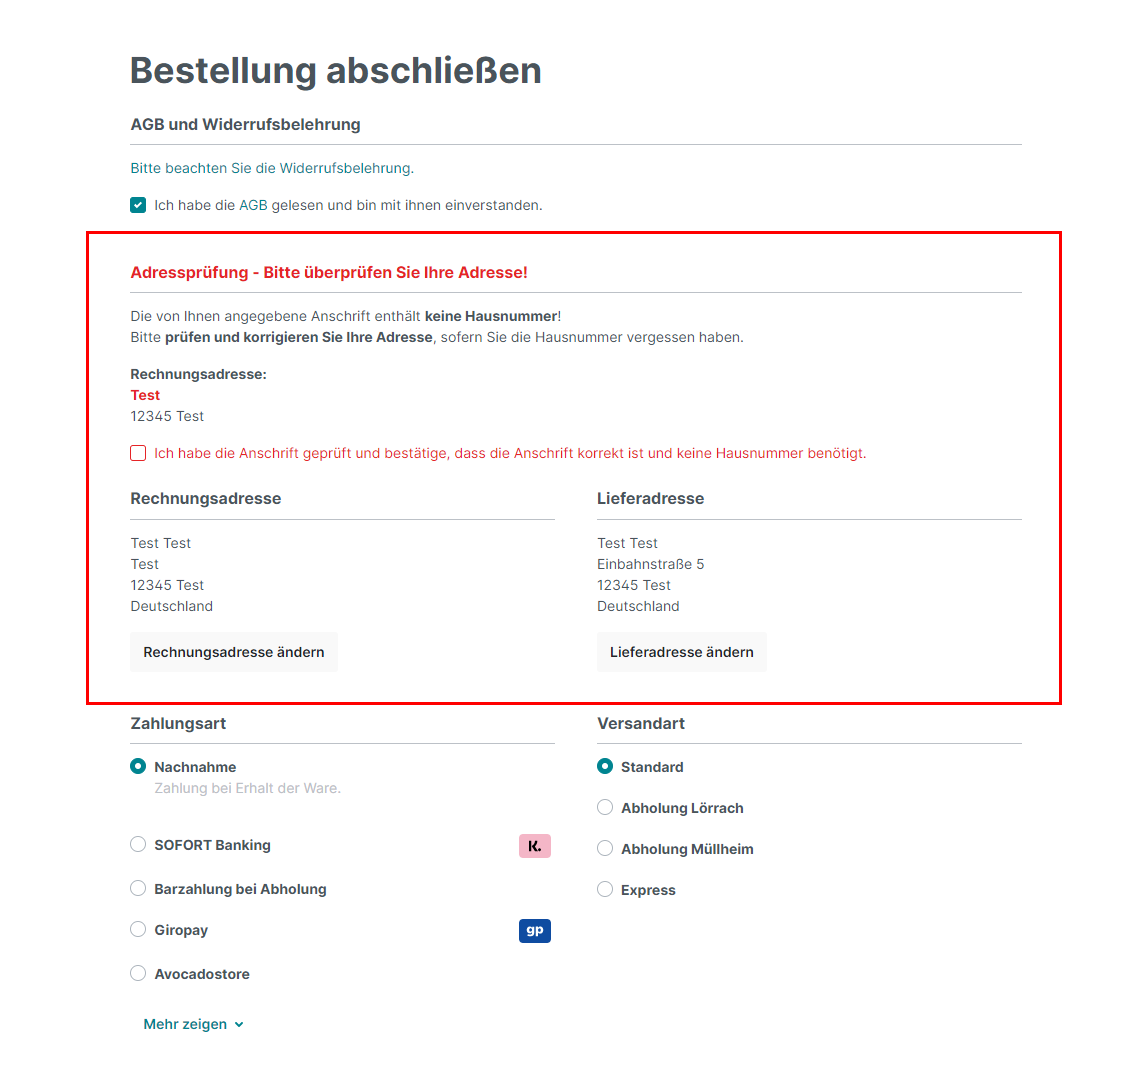
Task: Click the Giropay logo badge
Action: tap(535, 931)
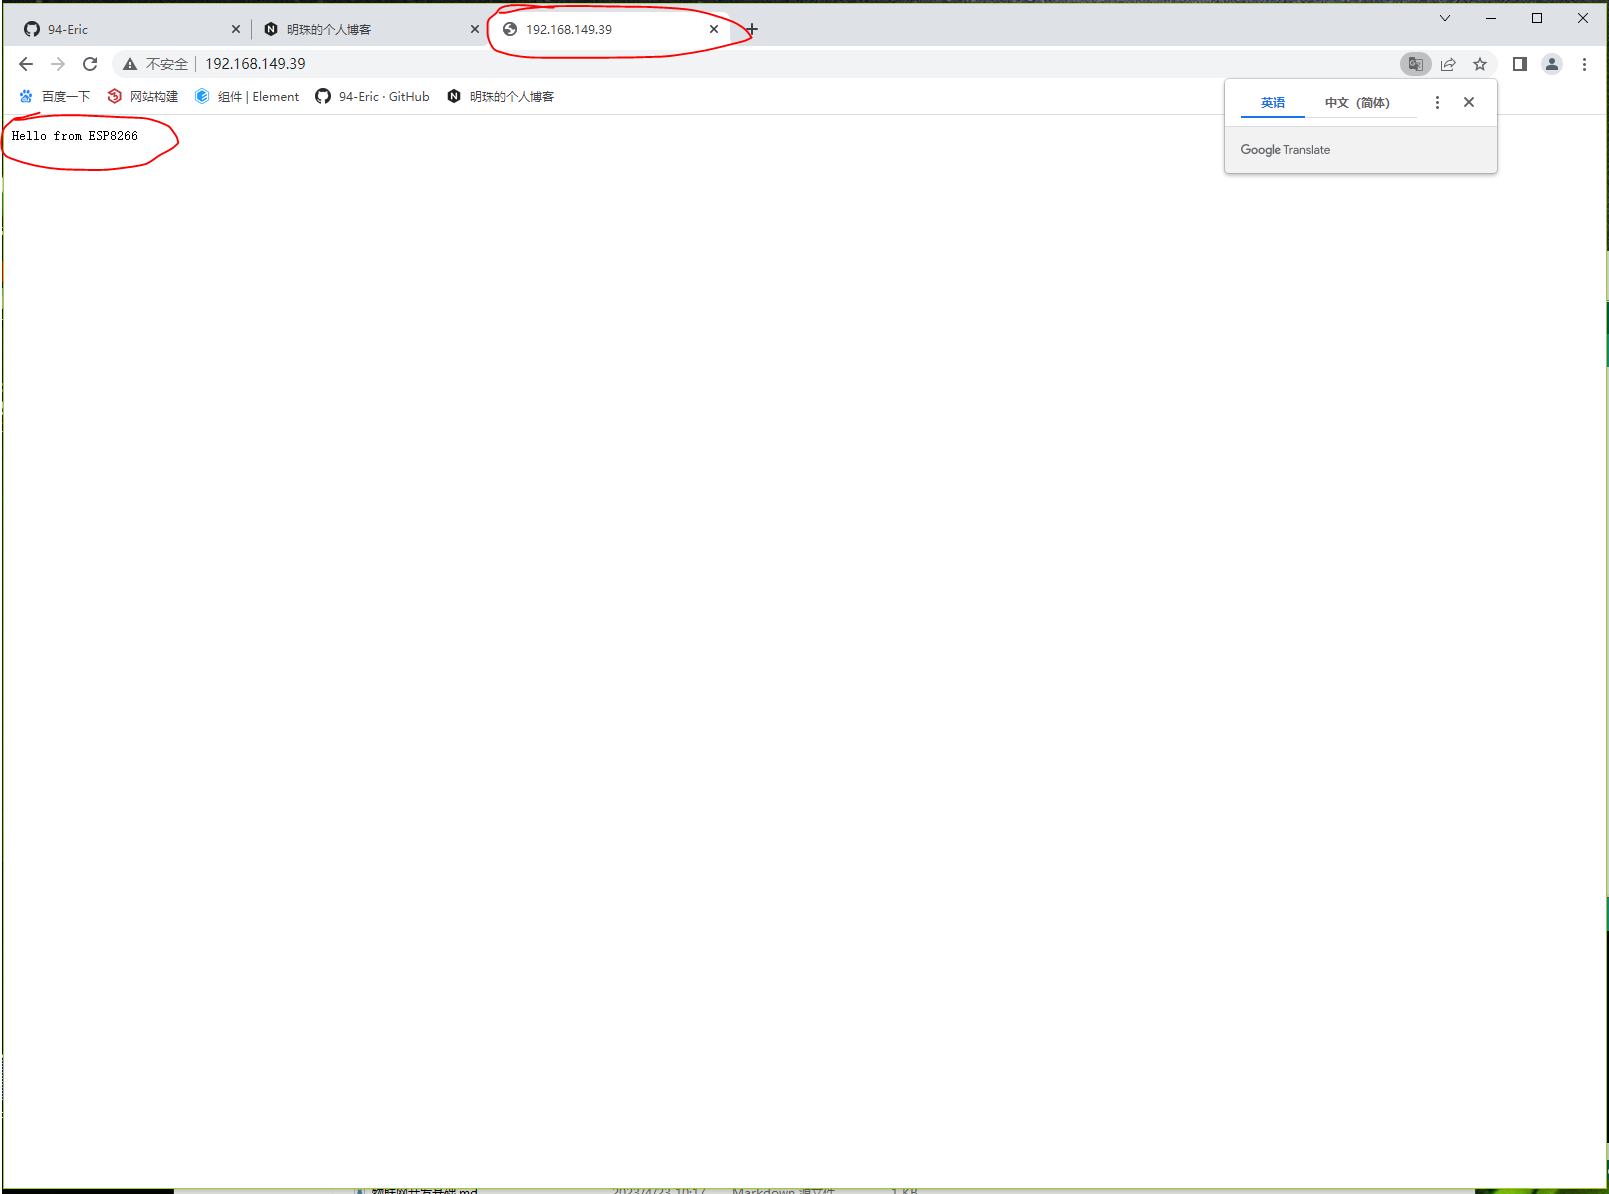Click the address bar URL 192.168.149.39
The height and width of the screenshot is (1194, 1609).
click(256, 64)
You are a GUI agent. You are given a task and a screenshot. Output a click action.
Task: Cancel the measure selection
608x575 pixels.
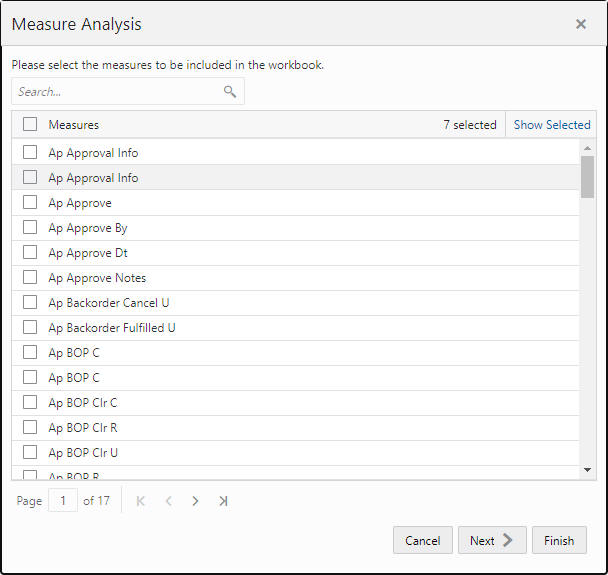422,540
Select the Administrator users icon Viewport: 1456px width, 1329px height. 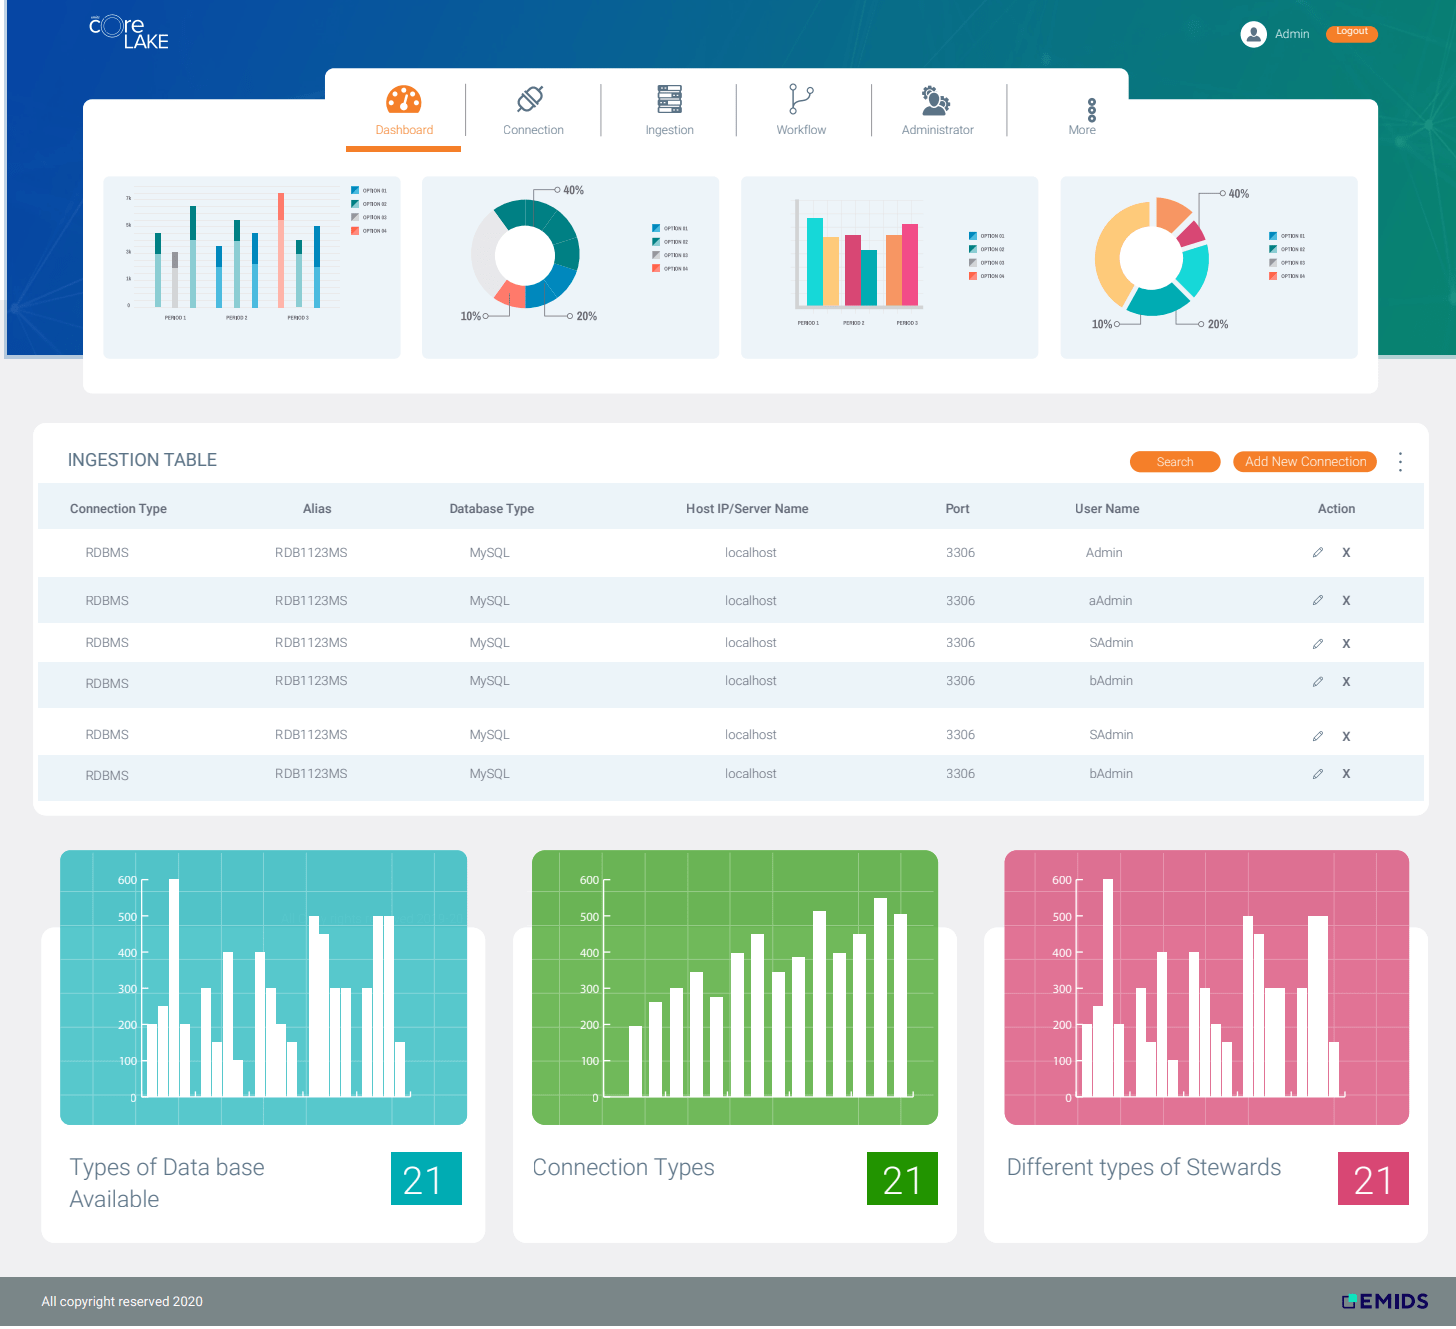click(934, 99)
·····
• _Written exercise_:
Extract each of the lines above that contains the string "screenshot". Case counts.

• _Response to this task_:
The height and width of the screenshot is (1194, 1609).
You are a GUI agent. You are given a task and a screenshot. Output a click action.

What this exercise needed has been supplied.